共沉淀法制备BiOI/BiOCl复合微球及其光催化脱汞性能

王晨凯; 张安超; 张新民; 李海霞; 梅艳阳; 郑海坤; 张森

doi:10.12030/j.cjee.202111042

共沉淀法制备BiOI/BiOCl复合微球及其光催化脱汞性能

河南理工大学机械与动力工程学院，焦作 454003

作者简介: 王晨凯(1997—)，男，硕士研究生，848194145@qq.com

通讯作者: 张安超(1981—)，男，博士，教授，anchaozhang@126.com;

基金项目:
国家自然科学基金资助项目(51676064)；河南省高校科技创新人才资助项目(19HASTIT045)；河南理工大学创新型科研团队项目(T2020-3)
中图分类号: X511

BiOI/BiOCl composite microspheres prepared by coprecipitation method and their photocatalytic performance for mercury removal

School of Mechanical and Power Engineering, Henan Polytechnic University, Jiaozuo, 454000, Henan, China

Corresponding author: ZHANG Anchao, anchaozhang@126.com ;

摘要: 为提升BiOCl光催化活性以克服其可见光响应能力差的问题，采用共沉淀法制备出三维BiOI/BiOCl复合微球光催化剂。利用N₂吸附-脱附、扫描电子显微镜、X射线衍射、紫外-可见漫反射光谱、X射线光电子能谱和电子自旋共振等方法对复合材料的孔隙特征、形貌、成分、光学性质等进行详细地表征，并通过一系列实验研究了BiOI/BiOCl摩尔比、荧光灯辐照、光催化剂剂量、无机阴离子和清除剂等因素对复合材料湿法脱除Hg⁰性能的影响。研究结果显示，当BiOI/BiOCl摩尔比为1:9时，其脱汞效率高达96 %，是BiOI的1.4倍，BiOCl的2.7倍。与单独使用BiOI/BiOCl光催化剂相比，荧光灯与BiOI/BiOCl光催化剂联合能极大的提高Hg⁰脱除效率。含有CO₃²⁻的反应溶液会抑制BiOI/BiOCl光催化剂对Hg⁰的脱除，而Cl⁻、NO₃⁻和SO₄²⁻对脱汞效率影响较小。自由基捕获实验表明阴离子超氧自由基(·O₂⁻)和空穴(h⁺)是去除Hg⁰的主要活性物质。根据实验结果、表征分析和密度泛函理论(DFT)提出了复合光催化剂的电荷转移过程及其脱除气态Hg⁰机理，以期为湿法高效脱除Hg⁰提供参考。

-- 所给数据 --
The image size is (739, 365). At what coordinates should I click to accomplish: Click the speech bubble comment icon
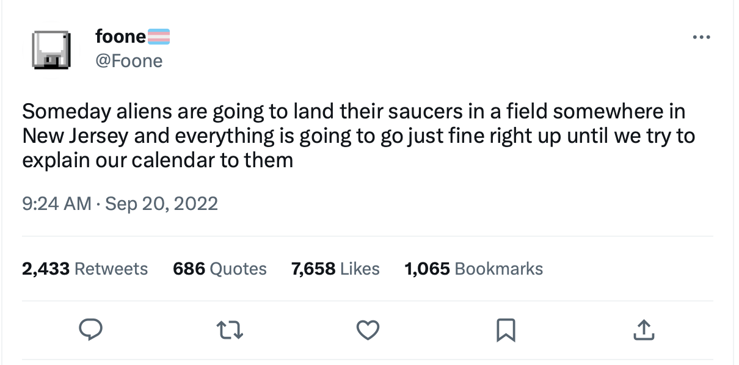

* * *

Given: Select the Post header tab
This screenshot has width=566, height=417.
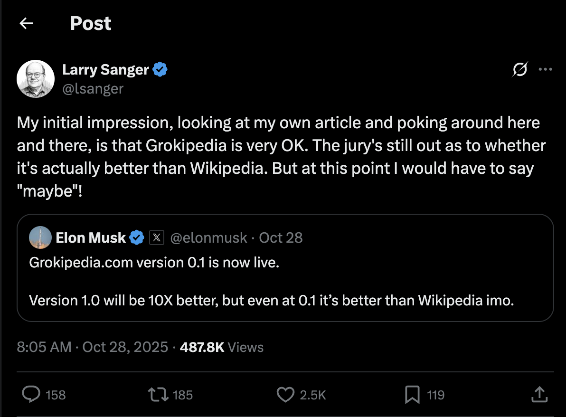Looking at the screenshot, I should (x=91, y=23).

-- 待完成任务 --
**A)** 列出所给文本摘要中用于表征复合材料的全部方法。
**B)** 将所给文本中从“河南理工大学机械与动力工程学院，焦作 454003”一直到“研团队项目(T2020-3)”的全部内容重新写出，并把其中的“硕士研究生”替换为“研究生”。

-- 任务答案 --
**A)** N₂吸附-脱附、扫描电子显微镜、X射线衍射、紫外-可见漫反射光谱、X射线光电子能谱、电子自旋共振

**B)**
河南理工大学机械与动力工程学院，焦作 454003

作者简介: 王晨凯(1997—)，男，研究生，848194145@qq.com

通讯作者: 张安超(1981—)，男，博士，教授，anchaozhang@126.com;

基金项目:
国家自然科学基金资助项目(51676064)；河南省高校科技创新人才资助项目(19HASTIT045)；河南理工大学创新型科研团队项目(T2020-3)